[Saved entries]
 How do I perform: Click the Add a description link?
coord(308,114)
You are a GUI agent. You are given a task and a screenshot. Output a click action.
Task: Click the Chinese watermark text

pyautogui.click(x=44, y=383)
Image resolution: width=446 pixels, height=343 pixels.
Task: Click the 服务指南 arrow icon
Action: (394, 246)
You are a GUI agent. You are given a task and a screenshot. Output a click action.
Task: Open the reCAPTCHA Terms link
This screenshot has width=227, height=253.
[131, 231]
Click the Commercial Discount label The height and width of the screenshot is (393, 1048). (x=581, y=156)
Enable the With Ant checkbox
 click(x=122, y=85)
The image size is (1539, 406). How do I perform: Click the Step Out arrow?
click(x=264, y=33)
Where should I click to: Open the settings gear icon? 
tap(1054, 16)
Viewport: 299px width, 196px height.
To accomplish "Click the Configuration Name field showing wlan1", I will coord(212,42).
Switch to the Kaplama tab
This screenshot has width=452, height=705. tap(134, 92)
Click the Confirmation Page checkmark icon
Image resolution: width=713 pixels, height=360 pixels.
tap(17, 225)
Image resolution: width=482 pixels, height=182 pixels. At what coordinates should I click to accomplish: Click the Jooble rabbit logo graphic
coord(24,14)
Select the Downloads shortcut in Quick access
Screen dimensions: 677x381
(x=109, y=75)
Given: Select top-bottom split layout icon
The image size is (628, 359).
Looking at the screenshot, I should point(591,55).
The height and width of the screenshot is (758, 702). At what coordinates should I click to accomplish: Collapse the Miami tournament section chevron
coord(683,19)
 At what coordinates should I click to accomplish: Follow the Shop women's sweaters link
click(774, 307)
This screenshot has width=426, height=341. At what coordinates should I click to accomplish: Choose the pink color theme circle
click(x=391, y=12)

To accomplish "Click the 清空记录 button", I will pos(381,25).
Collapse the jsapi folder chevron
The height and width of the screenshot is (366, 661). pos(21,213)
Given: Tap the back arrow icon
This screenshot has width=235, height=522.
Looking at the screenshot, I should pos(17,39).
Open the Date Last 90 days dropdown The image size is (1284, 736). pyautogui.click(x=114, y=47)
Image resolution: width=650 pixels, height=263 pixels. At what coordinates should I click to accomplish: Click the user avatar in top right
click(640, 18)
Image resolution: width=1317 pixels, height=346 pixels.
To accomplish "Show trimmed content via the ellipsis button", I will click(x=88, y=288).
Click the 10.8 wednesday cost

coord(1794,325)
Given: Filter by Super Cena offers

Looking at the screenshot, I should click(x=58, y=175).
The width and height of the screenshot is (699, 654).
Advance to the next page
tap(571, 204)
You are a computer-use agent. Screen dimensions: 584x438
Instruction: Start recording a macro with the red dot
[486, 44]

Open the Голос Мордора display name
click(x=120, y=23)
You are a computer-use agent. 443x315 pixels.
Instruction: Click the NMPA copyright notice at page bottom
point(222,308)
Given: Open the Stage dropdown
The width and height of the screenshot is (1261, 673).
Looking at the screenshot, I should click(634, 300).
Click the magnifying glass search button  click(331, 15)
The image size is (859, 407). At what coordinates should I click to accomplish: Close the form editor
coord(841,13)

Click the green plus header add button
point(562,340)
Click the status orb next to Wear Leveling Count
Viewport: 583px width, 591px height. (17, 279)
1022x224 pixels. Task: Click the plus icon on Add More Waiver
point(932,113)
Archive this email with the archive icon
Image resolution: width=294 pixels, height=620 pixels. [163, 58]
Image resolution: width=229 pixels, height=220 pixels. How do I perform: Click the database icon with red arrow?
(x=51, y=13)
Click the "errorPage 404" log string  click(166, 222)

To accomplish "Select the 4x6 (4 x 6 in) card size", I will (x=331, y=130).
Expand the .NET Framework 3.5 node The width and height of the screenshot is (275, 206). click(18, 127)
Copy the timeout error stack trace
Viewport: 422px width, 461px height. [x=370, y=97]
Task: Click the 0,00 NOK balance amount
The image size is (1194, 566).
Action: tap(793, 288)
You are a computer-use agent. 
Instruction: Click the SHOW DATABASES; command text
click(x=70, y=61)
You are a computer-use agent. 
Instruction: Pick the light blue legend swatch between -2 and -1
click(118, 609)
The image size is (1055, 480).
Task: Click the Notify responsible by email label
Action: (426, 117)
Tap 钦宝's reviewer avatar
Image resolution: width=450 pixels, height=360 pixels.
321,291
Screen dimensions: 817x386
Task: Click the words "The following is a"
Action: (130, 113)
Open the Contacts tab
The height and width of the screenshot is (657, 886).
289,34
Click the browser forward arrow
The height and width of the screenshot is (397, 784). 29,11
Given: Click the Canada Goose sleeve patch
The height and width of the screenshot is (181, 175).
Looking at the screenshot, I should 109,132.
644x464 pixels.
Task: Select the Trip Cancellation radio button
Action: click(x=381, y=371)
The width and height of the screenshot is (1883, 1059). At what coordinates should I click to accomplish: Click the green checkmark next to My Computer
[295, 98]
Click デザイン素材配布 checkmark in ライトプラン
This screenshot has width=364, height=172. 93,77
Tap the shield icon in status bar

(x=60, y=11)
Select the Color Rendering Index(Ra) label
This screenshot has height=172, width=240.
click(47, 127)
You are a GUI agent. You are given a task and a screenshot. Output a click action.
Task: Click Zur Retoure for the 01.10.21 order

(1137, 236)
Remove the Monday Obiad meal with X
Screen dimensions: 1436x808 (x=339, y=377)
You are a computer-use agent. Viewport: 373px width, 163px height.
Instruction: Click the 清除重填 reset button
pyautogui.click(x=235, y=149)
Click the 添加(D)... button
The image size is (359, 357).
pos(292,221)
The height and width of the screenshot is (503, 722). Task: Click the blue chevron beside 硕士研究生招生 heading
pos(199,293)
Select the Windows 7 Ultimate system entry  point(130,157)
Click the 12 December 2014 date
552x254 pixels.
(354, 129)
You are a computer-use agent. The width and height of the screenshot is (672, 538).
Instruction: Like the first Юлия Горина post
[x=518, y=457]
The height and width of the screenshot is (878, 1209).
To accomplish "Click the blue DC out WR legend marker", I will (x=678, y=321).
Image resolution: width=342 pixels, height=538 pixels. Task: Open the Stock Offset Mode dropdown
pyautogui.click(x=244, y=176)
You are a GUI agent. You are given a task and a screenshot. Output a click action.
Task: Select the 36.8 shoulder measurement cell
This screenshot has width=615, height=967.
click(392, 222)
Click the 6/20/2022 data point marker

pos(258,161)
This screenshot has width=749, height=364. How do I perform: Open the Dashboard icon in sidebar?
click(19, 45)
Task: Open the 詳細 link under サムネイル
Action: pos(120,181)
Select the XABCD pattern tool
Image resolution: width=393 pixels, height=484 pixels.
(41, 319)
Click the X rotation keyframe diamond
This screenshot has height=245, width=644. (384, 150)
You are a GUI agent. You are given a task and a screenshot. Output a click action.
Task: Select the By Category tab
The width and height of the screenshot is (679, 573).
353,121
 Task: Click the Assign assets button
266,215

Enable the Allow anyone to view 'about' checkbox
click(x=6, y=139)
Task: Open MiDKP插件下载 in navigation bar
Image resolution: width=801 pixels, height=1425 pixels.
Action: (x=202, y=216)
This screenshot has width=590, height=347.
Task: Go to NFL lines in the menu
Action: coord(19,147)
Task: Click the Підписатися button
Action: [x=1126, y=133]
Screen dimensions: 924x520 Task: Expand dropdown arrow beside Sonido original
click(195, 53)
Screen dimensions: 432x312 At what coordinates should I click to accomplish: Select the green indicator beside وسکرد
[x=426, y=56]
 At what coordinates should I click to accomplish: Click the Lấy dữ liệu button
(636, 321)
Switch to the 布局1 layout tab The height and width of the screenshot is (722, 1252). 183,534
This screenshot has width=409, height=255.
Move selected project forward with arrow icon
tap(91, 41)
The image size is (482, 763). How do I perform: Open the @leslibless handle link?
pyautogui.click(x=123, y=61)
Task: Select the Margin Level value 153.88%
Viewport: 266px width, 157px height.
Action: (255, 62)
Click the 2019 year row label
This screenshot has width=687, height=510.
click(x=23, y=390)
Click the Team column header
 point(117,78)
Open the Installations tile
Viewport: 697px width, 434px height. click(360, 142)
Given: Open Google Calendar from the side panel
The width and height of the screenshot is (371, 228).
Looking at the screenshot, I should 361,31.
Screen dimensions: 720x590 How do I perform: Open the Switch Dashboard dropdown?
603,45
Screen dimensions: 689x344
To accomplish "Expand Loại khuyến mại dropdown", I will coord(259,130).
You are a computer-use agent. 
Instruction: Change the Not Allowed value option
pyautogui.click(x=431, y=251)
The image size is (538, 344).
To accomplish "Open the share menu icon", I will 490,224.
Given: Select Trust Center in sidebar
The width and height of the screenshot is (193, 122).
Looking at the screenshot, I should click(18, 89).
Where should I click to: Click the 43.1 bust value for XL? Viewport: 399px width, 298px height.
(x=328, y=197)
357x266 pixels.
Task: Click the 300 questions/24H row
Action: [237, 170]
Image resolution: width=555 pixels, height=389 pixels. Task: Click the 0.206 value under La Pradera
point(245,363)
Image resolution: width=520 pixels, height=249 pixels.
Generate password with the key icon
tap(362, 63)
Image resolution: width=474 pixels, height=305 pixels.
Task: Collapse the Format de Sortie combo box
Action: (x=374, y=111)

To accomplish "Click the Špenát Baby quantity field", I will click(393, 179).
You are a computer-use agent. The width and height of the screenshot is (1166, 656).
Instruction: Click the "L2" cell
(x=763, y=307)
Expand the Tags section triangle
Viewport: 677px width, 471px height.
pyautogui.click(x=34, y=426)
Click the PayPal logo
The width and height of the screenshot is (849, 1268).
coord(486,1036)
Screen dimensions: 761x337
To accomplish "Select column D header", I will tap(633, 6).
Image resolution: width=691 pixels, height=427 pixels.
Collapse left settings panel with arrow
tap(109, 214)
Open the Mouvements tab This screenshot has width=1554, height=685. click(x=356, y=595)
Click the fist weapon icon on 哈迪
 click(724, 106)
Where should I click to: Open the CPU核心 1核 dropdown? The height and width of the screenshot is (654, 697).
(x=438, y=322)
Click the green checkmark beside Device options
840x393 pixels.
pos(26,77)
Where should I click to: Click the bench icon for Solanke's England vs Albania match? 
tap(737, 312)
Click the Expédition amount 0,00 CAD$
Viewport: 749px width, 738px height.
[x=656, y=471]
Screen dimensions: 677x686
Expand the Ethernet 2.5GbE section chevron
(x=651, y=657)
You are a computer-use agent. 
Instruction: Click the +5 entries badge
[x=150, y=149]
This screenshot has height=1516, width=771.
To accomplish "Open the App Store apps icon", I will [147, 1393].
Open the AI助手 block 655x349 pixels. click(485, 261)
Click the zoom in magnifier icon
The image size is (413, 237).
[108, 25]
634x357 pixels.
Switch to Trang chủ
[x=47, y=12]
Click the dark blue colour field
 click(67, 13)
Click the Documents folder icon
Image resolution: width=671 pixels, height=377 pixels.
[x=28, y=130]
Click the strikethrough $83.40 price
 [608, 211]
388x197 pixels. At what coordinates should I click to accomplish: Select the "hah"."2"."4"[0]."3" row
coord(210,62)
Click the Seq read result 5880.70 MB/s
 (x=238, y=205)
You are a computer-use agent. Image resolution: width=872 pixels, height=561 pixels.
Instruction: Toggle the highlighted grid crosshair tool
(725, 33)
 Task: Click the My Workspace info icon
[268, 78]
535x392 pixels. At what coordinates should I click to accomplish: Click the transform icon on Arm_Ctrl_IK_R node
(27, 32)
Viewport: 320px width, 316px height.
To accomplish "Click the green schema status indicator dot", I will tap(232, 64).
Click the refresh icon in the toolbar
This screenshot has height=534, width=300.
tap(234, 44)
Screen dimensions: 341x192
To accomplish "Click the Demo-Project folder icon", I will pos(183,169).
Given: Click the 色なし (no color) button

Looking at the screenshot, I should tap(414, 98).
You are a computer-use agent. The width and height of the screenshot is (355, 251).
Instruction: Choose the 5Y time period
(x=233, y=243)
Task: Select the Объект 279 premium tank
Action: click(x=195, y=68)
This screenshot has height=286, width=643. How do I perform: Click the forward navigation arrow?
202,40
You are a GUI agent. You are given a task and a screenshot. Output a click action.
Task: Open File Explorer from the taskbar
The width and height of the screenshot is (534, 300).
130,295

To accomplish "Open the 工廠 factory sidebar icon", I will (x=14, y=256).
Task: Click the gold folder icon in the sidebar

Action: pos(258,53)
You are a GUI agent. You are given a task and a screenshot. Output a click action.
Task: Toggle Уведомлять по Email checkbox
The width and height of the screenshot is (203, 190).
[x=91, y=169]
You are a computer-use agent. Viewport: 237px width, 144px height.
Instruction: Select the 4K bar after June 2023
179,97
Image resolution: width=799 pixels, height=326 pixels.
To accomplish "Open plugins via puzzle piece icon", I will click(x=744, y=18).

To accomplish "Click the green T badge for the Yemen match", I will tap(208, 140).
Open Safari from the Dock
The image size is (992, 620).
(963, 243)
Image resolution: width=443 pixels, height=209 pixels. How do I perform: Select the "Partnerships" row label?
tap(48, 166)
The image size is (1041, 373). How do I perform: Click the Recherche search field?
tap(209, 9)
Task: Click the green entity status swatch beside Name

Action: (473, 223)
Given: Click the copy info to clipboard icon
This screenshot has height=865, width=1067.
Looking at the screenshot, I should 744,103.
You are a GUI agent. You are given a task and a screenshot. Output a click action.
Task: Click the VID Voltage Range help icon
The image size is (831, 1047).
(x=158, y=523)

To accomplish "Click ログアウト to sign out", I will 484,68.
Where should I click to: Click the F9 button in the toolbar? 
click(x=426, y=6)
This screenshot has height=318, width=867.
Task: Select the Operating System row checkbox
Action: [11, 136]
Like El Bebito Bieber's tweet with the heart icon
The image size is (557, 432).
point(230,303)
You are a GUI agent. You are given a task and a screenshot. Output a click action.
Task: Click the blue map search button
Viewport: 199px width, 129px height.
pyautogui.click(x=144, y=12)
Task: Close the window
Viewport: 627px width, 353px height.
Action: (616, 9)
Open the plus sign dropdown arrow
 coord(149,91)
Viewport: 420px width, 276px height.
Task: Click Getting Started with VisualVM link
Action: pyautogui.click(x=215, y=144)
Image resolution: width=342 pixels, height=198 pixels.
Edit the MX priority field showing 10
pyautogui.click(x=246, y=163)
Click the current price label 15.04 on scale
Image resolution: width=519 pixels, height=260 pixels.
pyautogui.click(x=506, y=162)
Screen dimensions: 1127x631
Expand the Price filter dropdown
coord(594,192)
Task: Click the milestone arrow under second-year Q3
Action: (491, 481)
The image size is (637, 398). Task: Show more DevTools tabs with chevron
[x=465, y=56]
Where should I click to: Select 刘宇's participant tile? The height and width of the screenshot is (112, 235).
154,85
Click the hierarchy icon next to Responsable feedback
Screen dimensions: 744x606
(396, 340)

_Task requirements_
Check each line above for the string "layout" and copy every line that has it.

_Response to this task_
Given: Select top-bottom split layout icon
Switch to the 布局1 layout tab The height and width of the screenshot is (722, 1252). 183,534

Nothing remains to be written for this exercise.